READING PASSAGE

____

# Things to consider when choosing Colocation?



## MannDude (Jan 31, 2015)

I've got a 2U dual L5420 server collecting dust that I need to pack with drives and ship off to get connected. This will be used for a personal and backup server, so nothing "production". I've never shopped around for colo before so am curious if there is anything I should know or could easily overlook as a colo-newb. I'm interested in Colostore in South Bend, Indiana as that's about as local to me as I can get at a reasonable price but am of course open to suggestions as well.

What state does the server need to be in at the OS level before shipping it off? Only function it will serve is a Proxmox server for dev stuff, personal VPN, and the biggest chunk used for additional backups.


----------



## pbgben (Jan 31, 2015)

Configure the networking before shipping it off, ask them for the correct network details.


----------



## lowesthost (Jan 31, 2015)

Indeed  install the OS and network.  that way as soon as its racked your up and running

you cant go wrong with colostore  great bunch of folks


----------



## Munzy (Jan 31, 2015)

Don't host it in Texas.


----------



## HalfEatenPie (Jan 31, 2015)

Yep setup the network and the OS first (for proxmox if you have more than one drive then install Debian first, setup software raid, and then install Proxmox using this guide but be forewarned, this method doesn't make the bridge, so you're going to need to manually make the bridge, so set everything up using the home network before sending it out and testing/configuring it out there).  Worst case scenario make sure they let you get a KVM on loan.  Also make sure you know how much remote hand is (unless you plan on going in yourself to take care of hardware issues).  Those are the basic ones to start off with.  

I'd suggest making sure you know how much they're charging for IP, how much for power, space, bandwidth, and all that.  

I'm assuming it's the half-depth 2U servers from Fran.  Great machines.  Mine's coloed with KS in Vegas.  If I recall correctly, those should have a max power usage of around 1.5A.  Mine runs pretty hot even on idle (61C, honestly should really be around 30 or 40 or so), so make sure to watch out for that temp and all that.  

Also watch out for tax laws as @Munzy references.  Texas recently implemented a tax law where every year you have to pay tax (like a percentage of your server's worth or something) for the colo.  I doubt there's one in Indiana but better safe than sorry (gotta know!)


----------



## mitgib (Jan 31, 2015)

HalfEatenPie said:


> Also watch out for tax laws as @Munzy references.  Texas recently implemented a tax law where every year you have to pay tax (like a percentage of your server's worth or something) for the colo.  I doubt there's one in Indiana but better safe than sorry (gotta know!)

____

SUPPLIED RECORDS

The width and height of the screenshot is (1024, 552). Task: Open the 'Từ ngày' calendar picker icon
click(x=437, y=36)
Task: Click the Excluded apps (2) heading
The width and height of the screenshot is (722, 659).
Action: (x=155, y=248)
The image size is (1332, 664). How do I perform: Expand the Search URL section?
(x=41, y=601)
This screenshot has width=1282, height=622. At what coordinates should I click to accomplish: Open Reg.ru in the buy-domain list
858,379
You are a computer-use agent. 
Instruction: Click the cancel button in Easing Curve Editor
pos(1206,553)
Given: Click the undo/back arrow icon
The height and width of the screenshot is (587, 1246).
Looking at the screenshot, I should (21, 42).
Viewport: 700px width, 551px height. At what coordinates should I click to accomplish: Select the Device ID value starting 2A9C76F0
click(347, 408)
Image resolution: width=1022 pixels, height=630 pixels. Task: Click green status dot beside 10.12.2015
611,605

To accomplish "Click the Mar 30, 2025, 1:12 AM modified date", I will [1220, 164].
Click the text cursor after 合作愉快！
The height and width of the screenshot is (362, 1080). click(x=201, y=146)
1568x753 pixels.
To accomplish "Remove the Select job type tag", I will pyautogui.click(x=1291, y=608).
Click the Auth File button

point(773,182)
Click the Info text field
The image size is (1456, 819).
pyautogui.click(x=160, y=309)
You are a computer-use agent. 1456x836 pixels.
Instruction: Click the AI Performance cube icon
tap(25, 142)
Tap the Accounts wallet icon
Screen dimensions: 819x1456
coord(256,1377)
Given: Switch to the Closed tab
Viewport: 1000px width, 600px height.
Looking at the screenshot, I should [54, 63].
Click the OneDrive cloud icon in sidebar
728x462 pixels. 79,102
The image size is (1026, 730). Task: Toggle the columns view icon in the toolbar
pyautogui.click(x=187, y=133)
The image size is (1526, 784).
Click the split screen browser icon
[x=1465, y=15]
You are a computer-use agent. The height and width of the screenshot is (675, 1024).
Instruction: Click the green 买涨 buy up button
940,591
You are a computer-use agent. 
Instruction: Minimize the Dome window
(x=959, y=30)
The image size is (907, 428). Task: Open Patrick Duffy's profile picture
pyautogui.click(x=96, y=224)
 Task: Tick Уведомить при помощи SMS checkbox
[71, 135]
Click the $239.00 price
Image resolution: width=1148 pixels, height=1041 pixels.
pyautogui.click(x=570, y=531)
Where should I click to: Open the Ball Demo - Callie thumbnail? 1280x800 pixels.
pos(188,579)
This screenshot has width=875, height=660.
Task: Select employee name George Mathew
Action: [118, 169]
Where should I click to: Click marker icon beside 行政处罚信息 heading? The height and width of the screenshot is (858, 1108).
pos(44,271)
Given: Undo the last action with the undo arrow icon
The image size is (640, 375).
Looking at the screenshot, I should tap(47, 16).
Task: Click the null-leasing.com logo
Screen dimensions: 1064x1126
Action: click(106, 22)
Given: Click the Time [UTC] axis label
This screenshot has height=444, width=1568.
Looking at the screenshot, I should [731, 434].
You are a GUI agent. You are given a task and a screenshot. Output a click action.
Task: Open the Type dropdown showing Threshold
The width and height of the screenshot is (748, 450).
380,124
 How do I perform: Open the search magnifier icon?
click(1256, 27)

____

TASKS TO CARRY OUT
1) Summarize the colocation thread in two sentences.
2) Put the records, starting at the first line and ending at the line that contains "will pyautogui.click(x=1291, y=608).", into a numbered list, leaving out blank lines.
The forum thread and the records are unrelated to each other.

SOLUTIONS TO THE TASKS
1) A user with an unused 2U dual L5420 server, meant for personal use and backups, asks what a first-time colocation customer might overlook, is considering Colostore in South Bend, Indiana, and wants to know what state the server should be in before shipping. Replies advise installing the OS and configuring the network first, knowing the charges for IP, power, space, bandwidth and remote hands, and watching for tax laws like the yearly one Texas recently implemented.

2)
1. The width and height of the screenshot is (1024, 552). Task: Open the 'Từ ngày' calendar picker icon
2. click(x=437, y=36)
3. Task: Click the Excluded apps (2) heading
4. The width and height of the screenshot is (722, 659).
5. Action: (x=155, y=248)
6. The image size is (1332, 664). How do I perform: Expand the Search URL section?
7. (x=41, y=601)
8. This screenshot has width=1282, height=622. At what coordinates should I click to accomplish: Open Reg.ru in the buy-domain list
9. 858,379
10. You are a computer-use agent. 
11. Instruction: Click the cancel button in Easing Curve Editor
12. pos(1206,553)
13. Given: Click the undo/back arrow icon
14. The height and width of the screenshot is (587, 1246).
15. Looking at the screenshot, I should (21, 42).
16. Viewport: 700px width, 551px height. At what coordinates should I click to accomplish: Select the Device ID value starting 2A9C76F0
17. click(347, 408)
18. Image resolution: width=1022 pixels, height=630 pixels. Task: Click green status dot beside 10.12.2015
19. 611,605
20. To accomplish "Click the Mar 30, 2025, 1:12 AM modified date", I will [1220, 164].
21. Click the text cursor after 合作愉快！
22. The height and width of the screenshot is (362, 1080). click(x=201, y=146)
23. 1568x753 pixels.
24. To accomplish "Remove the Select job type tag", I will pyautogui.click(x=1291, y=608).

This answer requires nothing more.